Data for processing =
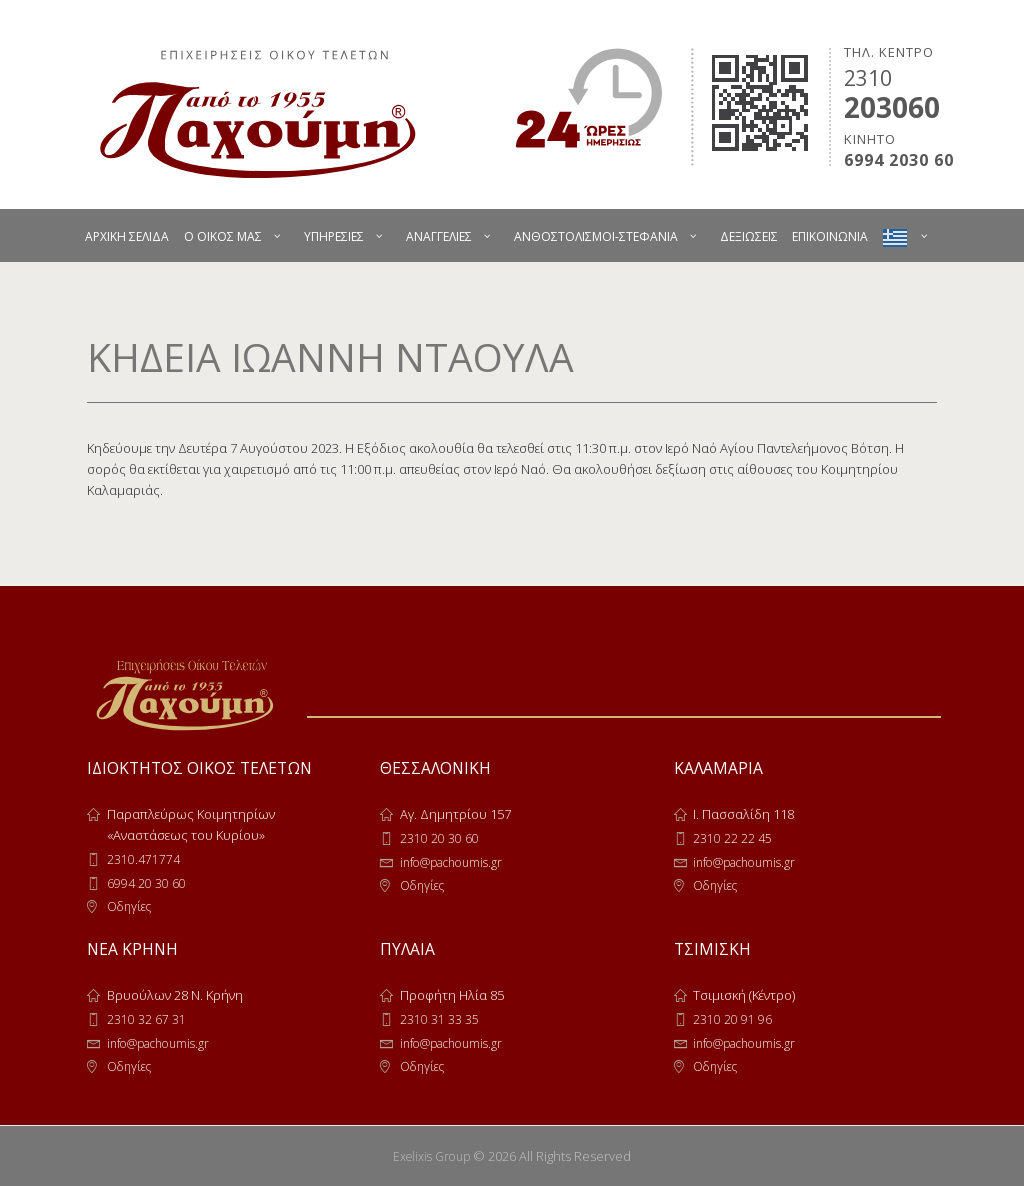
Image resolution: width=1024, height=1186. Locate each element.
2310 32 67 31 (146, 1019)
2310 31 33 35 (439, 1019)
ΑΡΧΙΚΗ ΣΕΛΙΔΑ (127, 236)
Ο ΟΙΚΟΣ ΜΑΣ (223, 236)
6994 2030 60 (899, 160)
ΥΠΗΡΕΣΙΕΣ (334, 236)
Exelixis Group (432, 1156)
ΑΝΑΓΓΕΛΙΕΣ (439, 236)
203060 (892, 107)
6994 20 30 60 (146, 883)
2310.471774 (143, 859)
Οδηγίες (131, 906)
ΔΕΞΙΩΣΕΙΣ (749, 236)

==

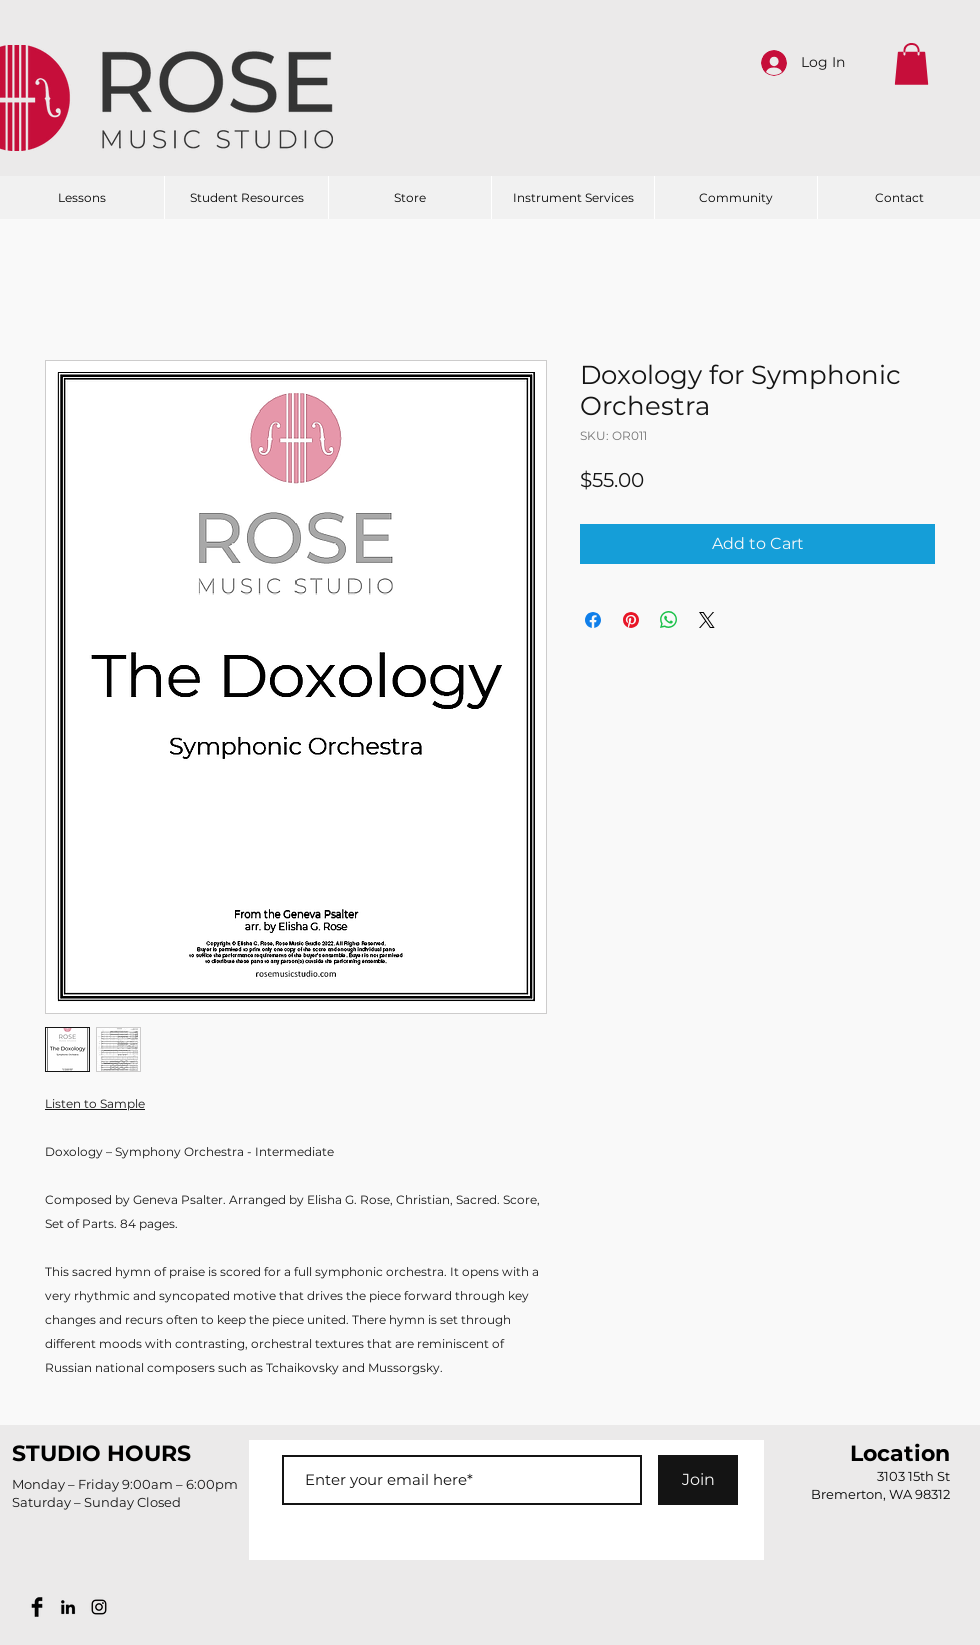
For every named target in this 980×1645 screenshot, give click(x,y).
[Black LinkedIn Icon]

Task brief = Scale everything from the line containing "Image resolution: width=1024, height=1186." down to the line containing "Οδηγίες (131, 906)", and give only those lines. Repeat each line in full, requests included, but multiply every coordinate in the answers by 1.25 and round it to a whole number, with halves rounded up.

Problem solution =
Image resolution: width=1024, height=1186. Locate each element.
2310 32 67 31 (183, 1274)
2310 31 33 35 (549, 1274)
ΑΡΧΙΚΗ ΣΕΛΙΔΑ (159, 295)
Ο ΟΙΚΟΣ ΜΑΣ (279, 295)
6994 2030 60 (1124, 200)
ΥΠΗΡΕΣΙΕΣ (418, 295)
Exelixis Group (540, 1445)
ΑΝΑΓΓΕΛΙΕΣ (549, 295)
203060 (1115, 134)
6994 20 30 60 (183, 1104)
2310.471774 (179, 1074)
Οδηγίες (164, 1133)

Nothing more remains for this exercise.